** Start Available records **

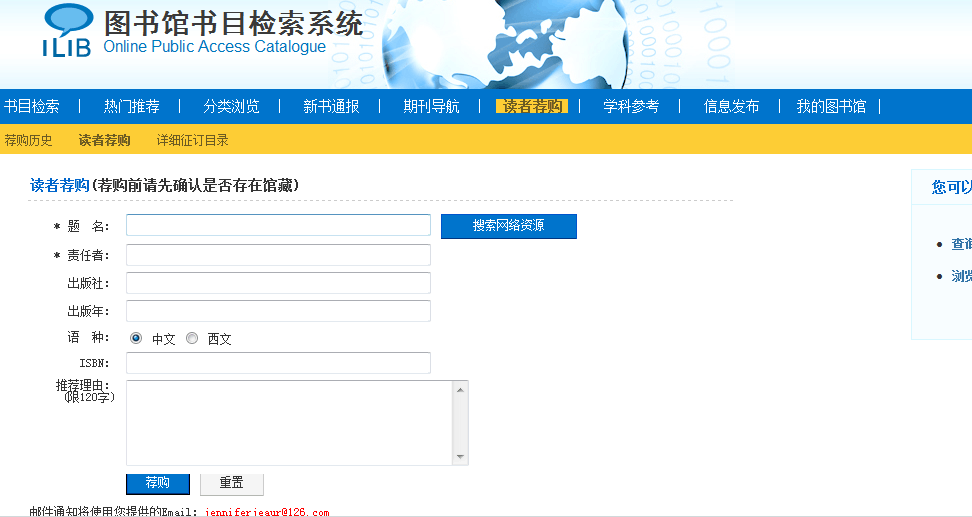Viewport: 972px width, 517px height.
Task: Click into the ISBN text field
Action: pos(278,363)
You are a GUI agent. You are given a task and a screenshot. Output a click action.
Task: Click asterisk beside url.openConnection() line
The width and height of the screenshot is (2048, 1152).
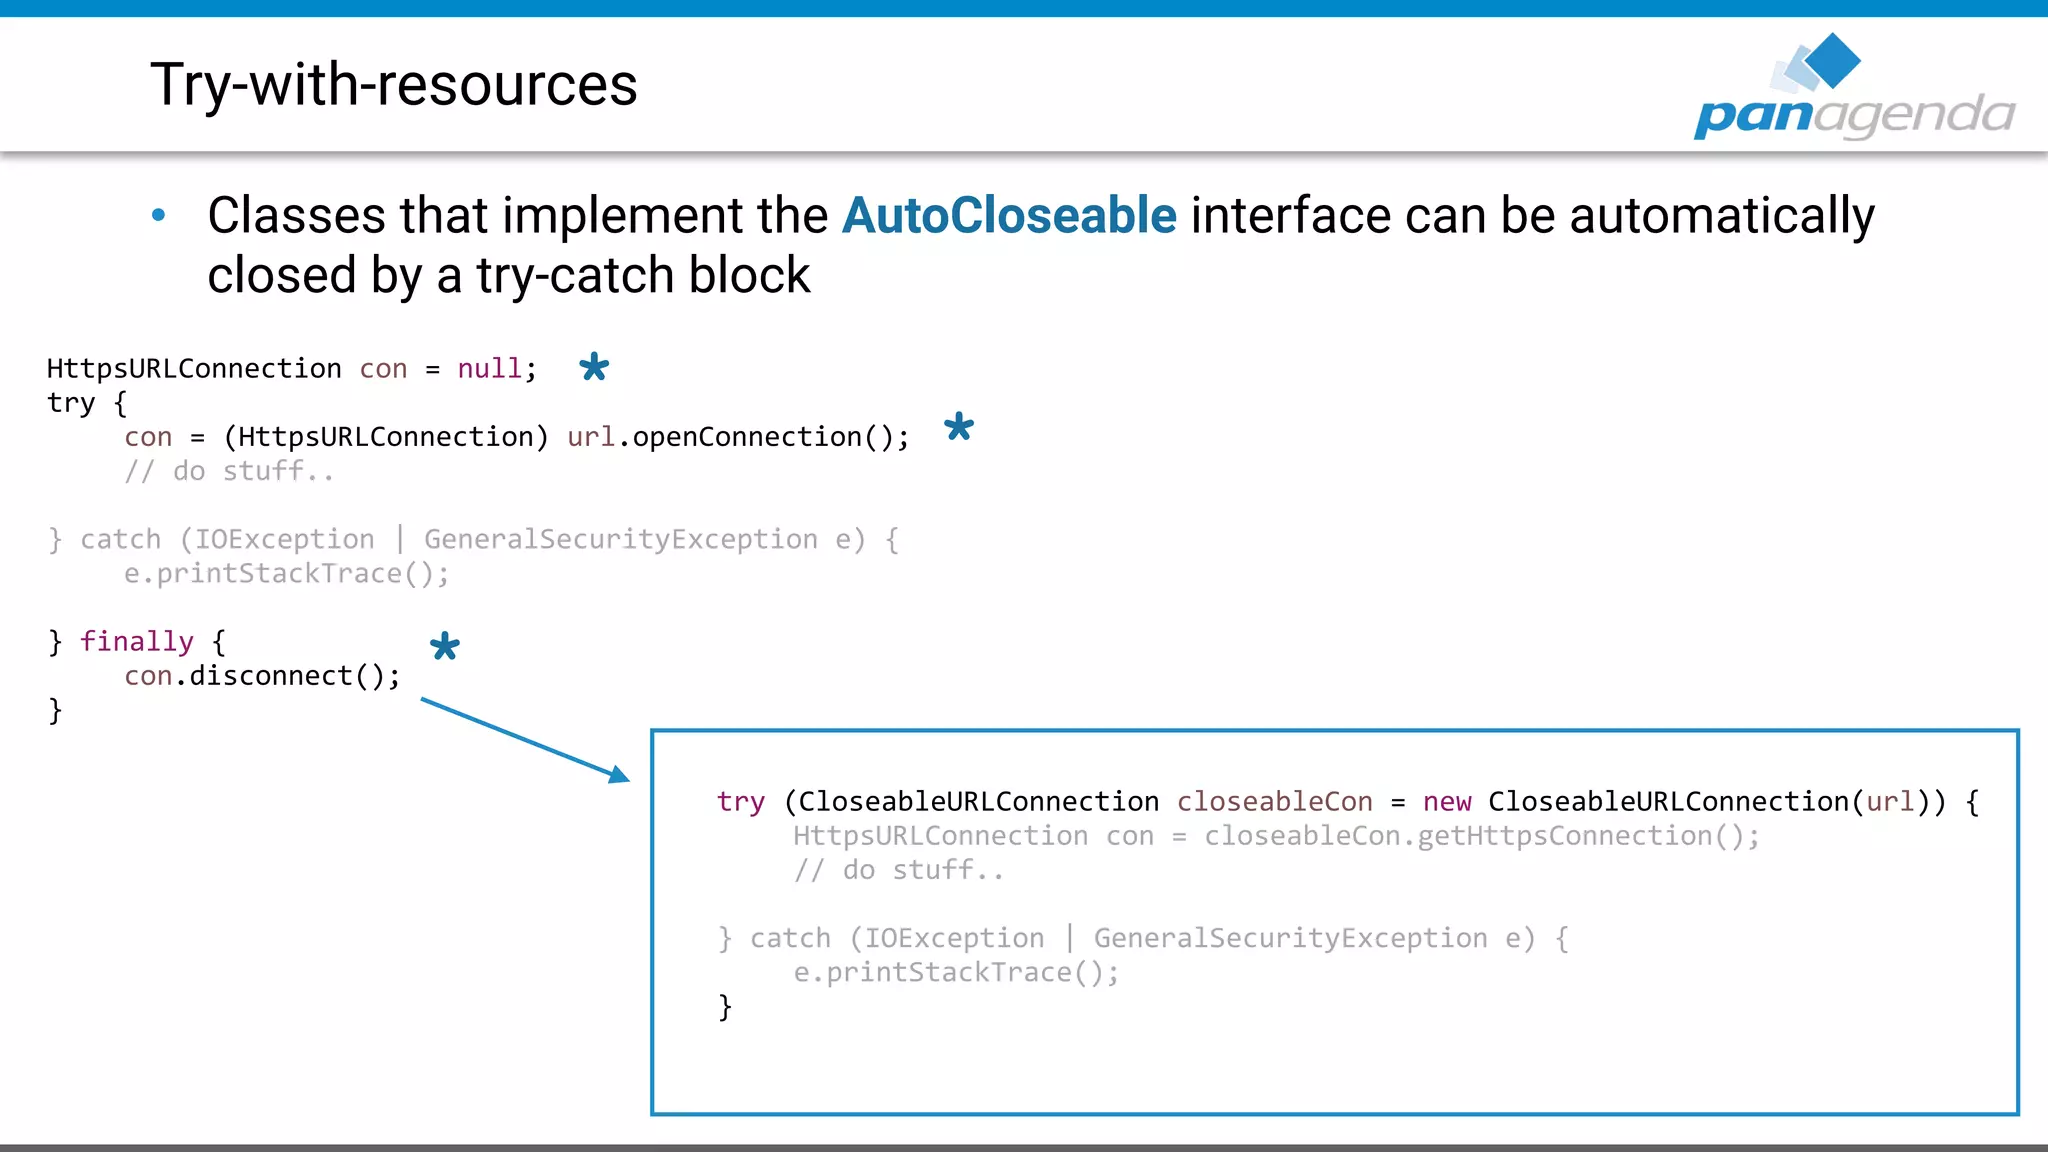coord(959,427)
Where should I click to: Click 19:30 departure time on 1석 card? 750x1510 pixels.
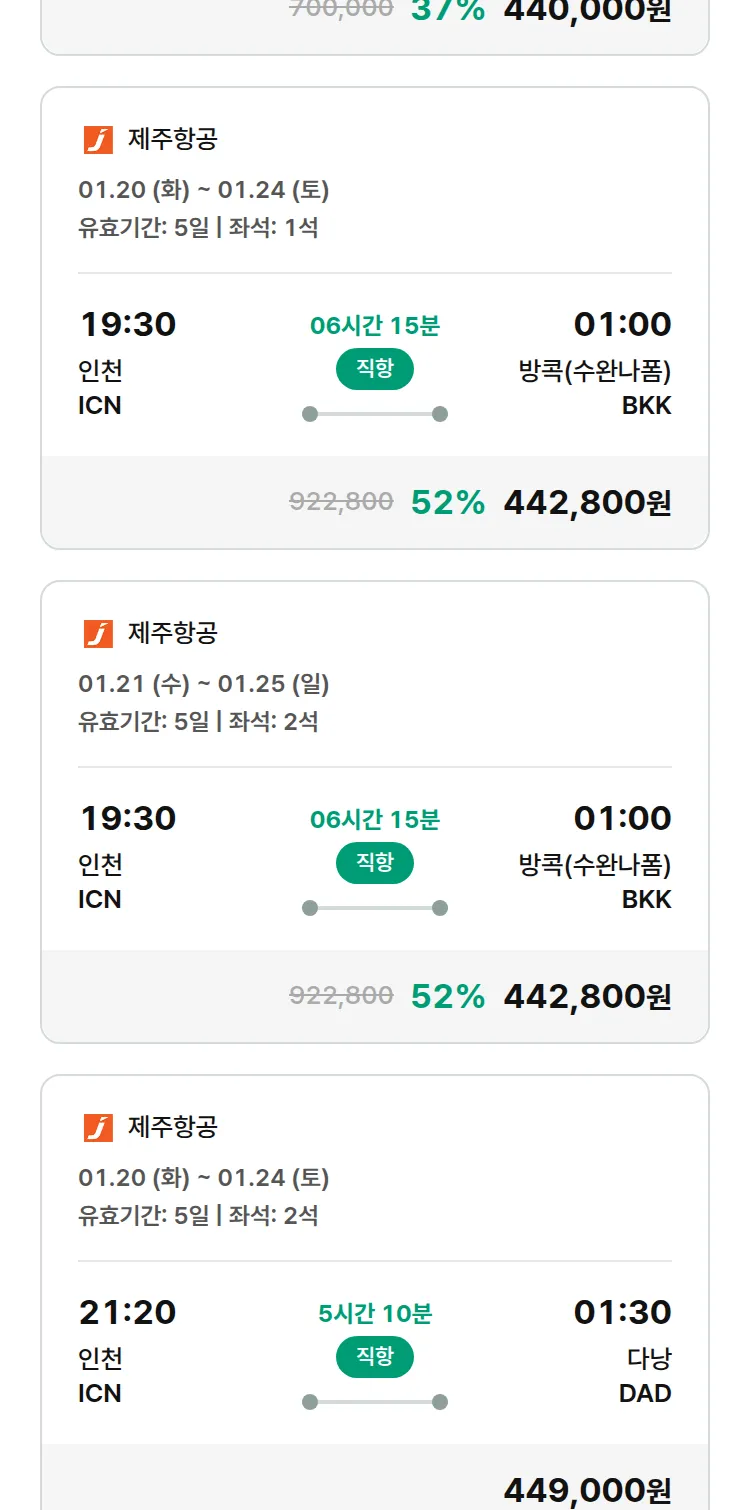click(x=128, y=325)
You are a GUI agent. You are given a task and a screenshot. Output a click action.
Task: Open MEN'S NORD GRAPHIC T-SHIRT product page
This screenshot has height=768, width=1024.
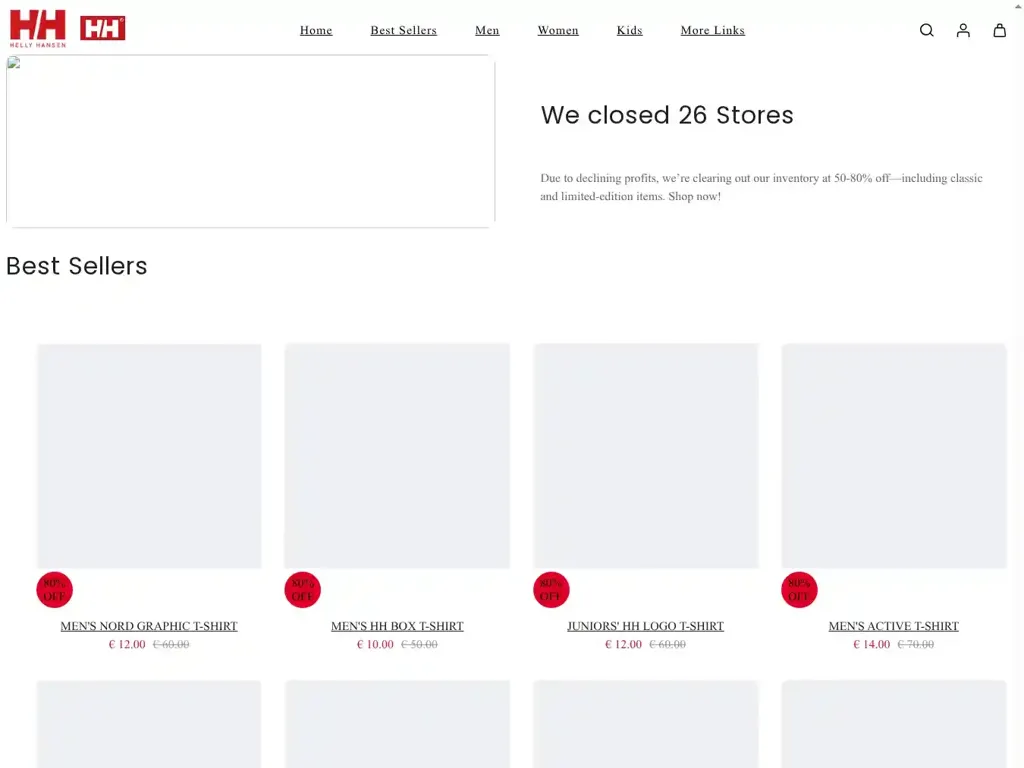pyautogui.click(x=149, y=625)
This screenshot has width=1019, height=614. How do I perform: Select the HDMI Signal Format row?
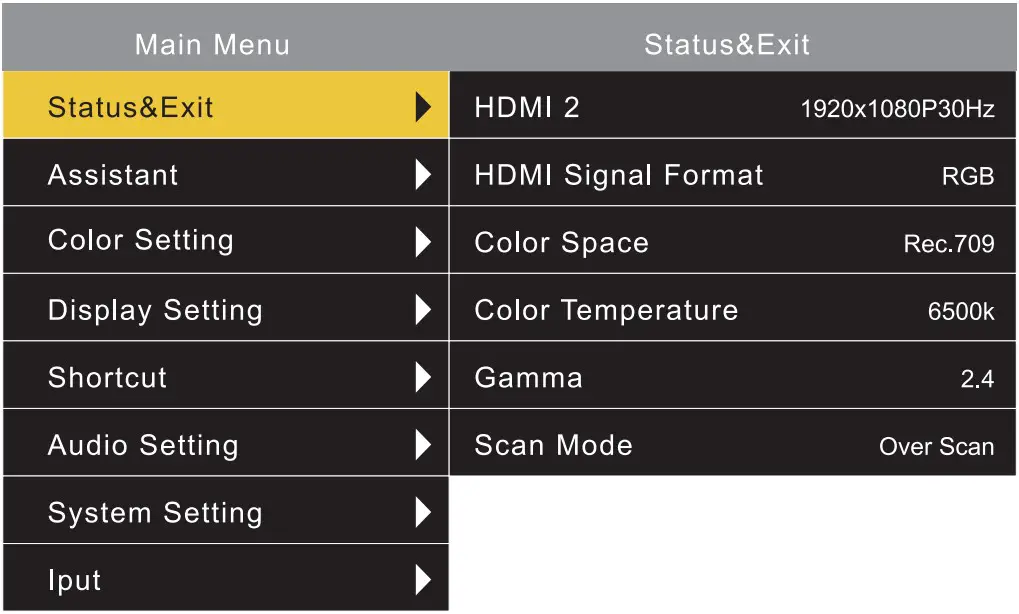[x=733, y=175]
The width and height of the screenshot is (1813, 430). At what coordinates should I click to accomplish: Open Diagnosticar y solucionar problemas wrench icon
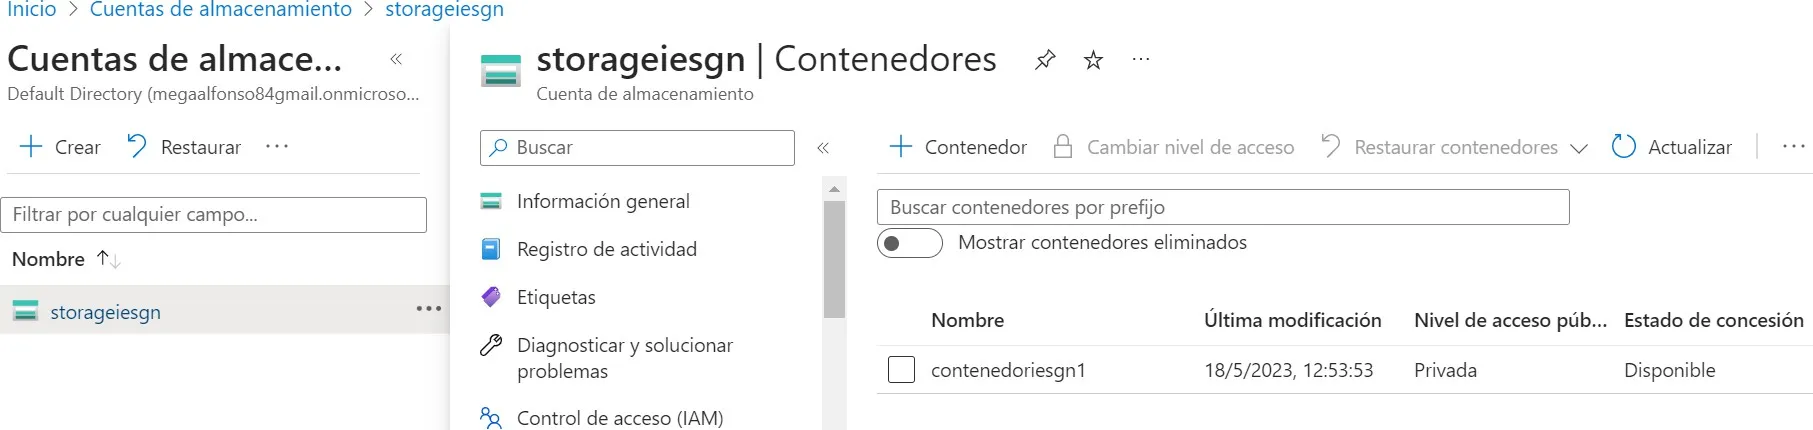[491, 346]
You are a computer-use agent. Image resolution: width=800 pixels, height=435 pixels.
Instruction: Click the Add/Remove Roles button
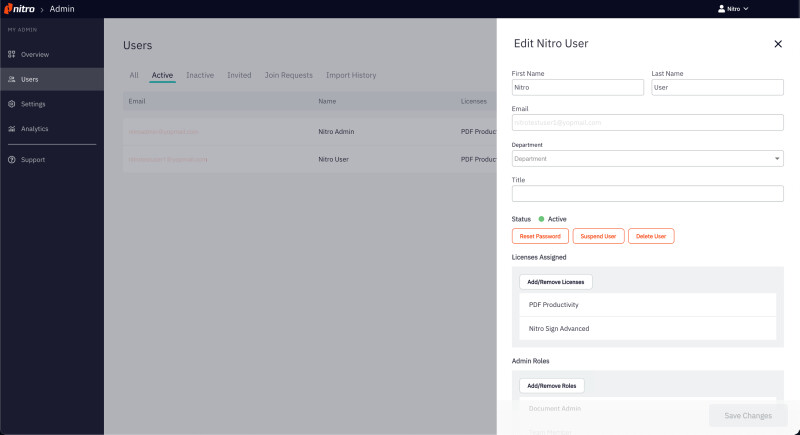pos(552,385)
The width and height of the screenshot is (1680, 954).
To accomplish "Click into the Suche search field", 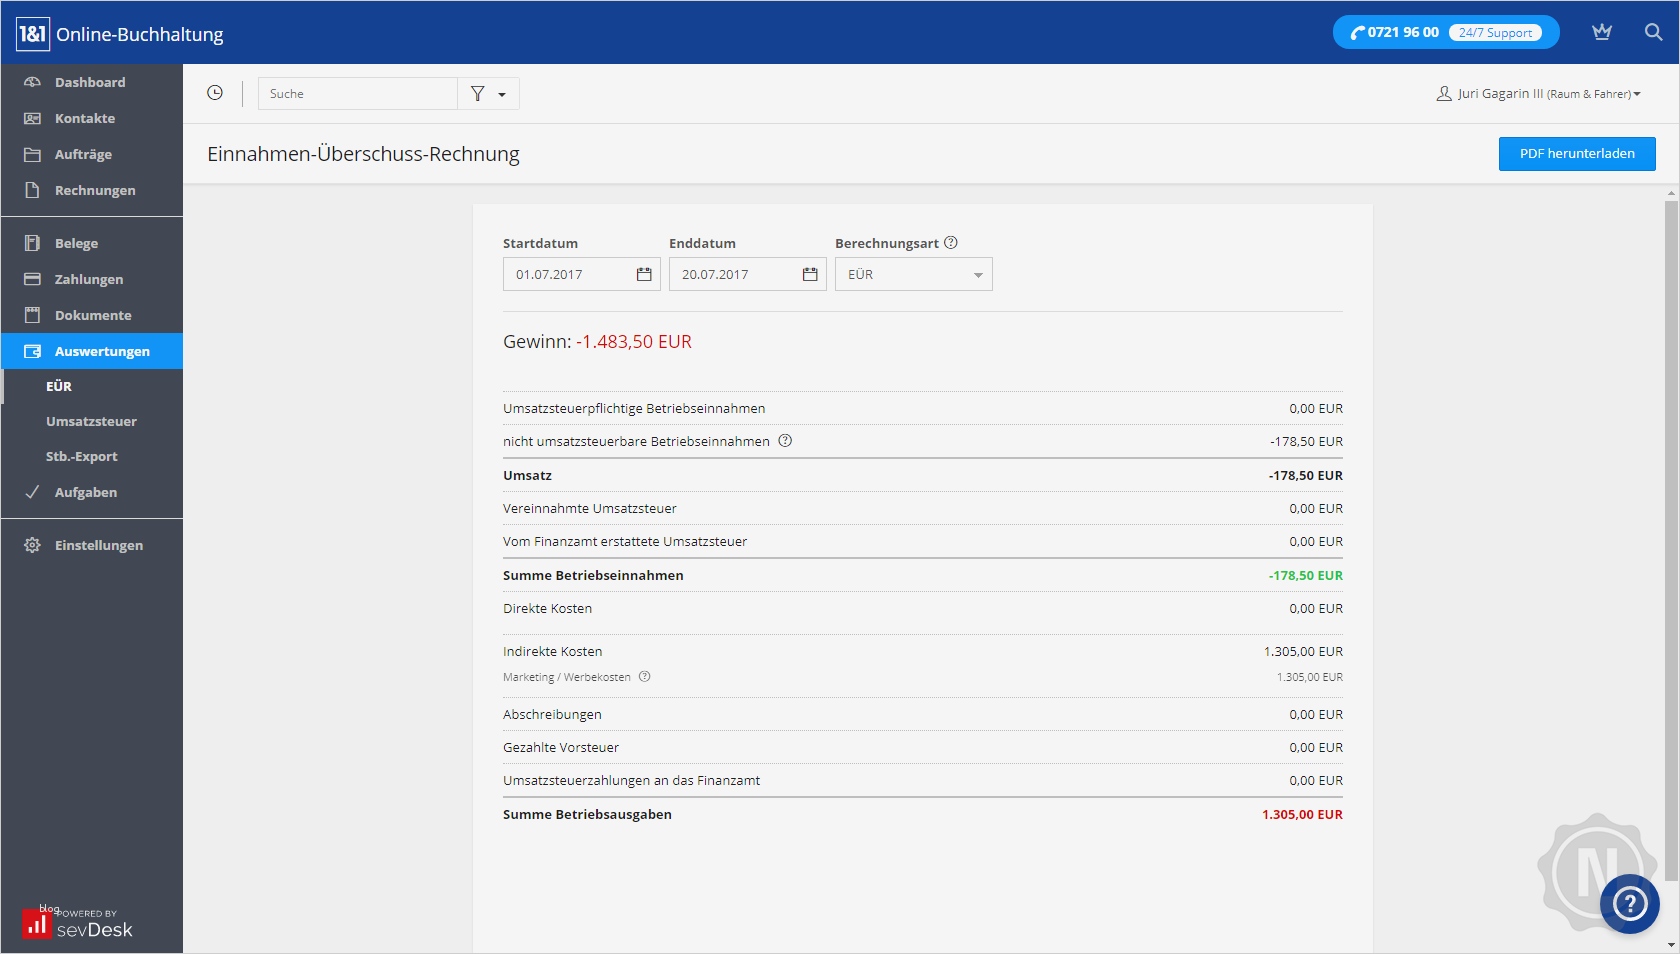I will click(x=358, y=94).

** End Available records **

Reproduce verbatim the stretch of entries from the line containing "Where should I" through the line containing "[x=733, y=175]". Omit the pictures from your output.

→ Response below:
Where should I click to: Click 19:30 departure time on 1석 card? 750x1510 pixels.
click(x=128, y=325)
You are a GUI agent. You are given a task and a screenshot. Output a click action.
Task: Open MEN'S NORD GRAPHIC T-SHIRT product page
This screenshot has height=768, width=1024.
pyautogui.click(x=149, y=625)
This screenshot has width=1019, height=614. How do I perform: Select the HDMI Signal Format row?
[x=733, y=175]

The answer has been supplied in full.